Все сошлось, как дважды два. А раз так, значит, подумал Стенькин, мы имеем в Заборьевске двух марсиан. Не слишком ли много для районного центра?
Зазвонил телефон.
– Дежурный по городу, – сказал Стенькин, беря трубку и услышал взволнованный голос Гвоздики:
– Звоню из автомата на Шекспировской. Только что некто, назвавшийся марсианином, совершил вооруженное ограбление в пивном баре. Угрожал бластером с аннигилирующим устройством и фамагустой…
– Как, как? – переспросил Стенькин, лихорадочно записывая сообщение.
– Фамагустой. Откровенно, сам не знаю, с чем это едят. Иду по следу. Вынужден на время оставить Глобуса. Всё.
– Погодите, товарищ старший лейтенант, не вешайте трубку, – сказал Стенькин. Он отвернулся, прикрыл трубку ладонью, чтобы не услышали в комнате. – У меня самого здесь марсианин…
Гвоздика присвистнул.
– Улики?
– Сам признался.
– Конец света! – вздохнул Гвоздика. – Бластером не грозил?
– Держится мирно.
– Потяни до моего возвращения.
Раздались отбойные гудки. Стенькин стоял вполоборота к присутствующим, лица его они не видели, голоса тоже услышать не могли. И все же Сарафаненко с интуицией, какая бывает у истеричных женщин и артистов, догадался.
– О! – сказал он. – Еще марсиане. Десант!
– С чего вы взяли? – рассердился младший лейтенант. – Глупости!

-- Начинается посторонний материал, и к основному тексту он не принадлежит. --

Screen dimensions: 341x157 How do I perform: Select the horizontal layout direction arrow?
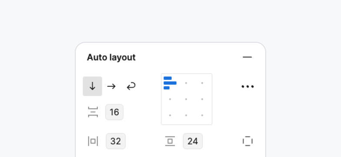click(x=111, y=86)

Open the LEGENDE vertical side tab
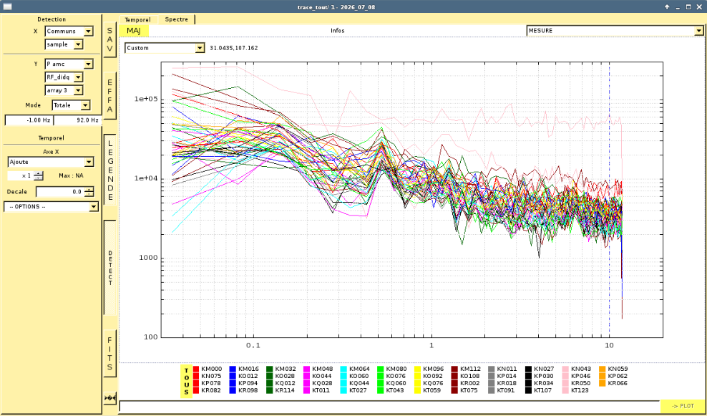pos(110,170)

Ох уж эти паникеры!..
Будучи, однако, человеком честным, Стенькин не смог скрыть смущения, и все поняли, что Сарафаненко догадался правильно.
Произошло всеобщее тревожное движение, сопровождаемое общим приглушенным вздохом.
Сарафаненко с необыкновенной ясностью увидел себя с гитарой на филармонической сцене, только в зале были одни марсианские рожи и все улыбались ехидной гудаутовской улыбкой: пусть, мол, поиграет, а там мы ему покажем жулика!
«Это же надо, – подумала Лютикова, – выходит, сосед и впрямь марсианин. Если эта банда захватит город, так ему могут мою комнату отдать. Нет, конечно, такого закона, чтобы человека на старости лет оставить без своего угла, но какие законы для марсиан? Не исключено, однако, сосед переедет в трехкомнатную ближе к центру». Бывшая медсестра чуть приободрилась.
«Какая странность! – подумалось Будушкину. – Однако, как говорил Звонский, когда-то это должно было случиться. Трудно поверить? А легко было современникам поверить в нашествие Тимура, в открытие Америки, в изобретение паровой машины? Обыденный разум не допускает исхода за рамки привычного порядка вещей. Даже пытаясь заглянуть в завтрашний день, мы строим его из кирпичиков дня вчерашнего. Но у будущего свой строительный материал, своя конструкция и логика. Отчего же нельзя предположить, что именно нынче настал черед всему этому, что Земля вступила в новую эру, марсианскую?»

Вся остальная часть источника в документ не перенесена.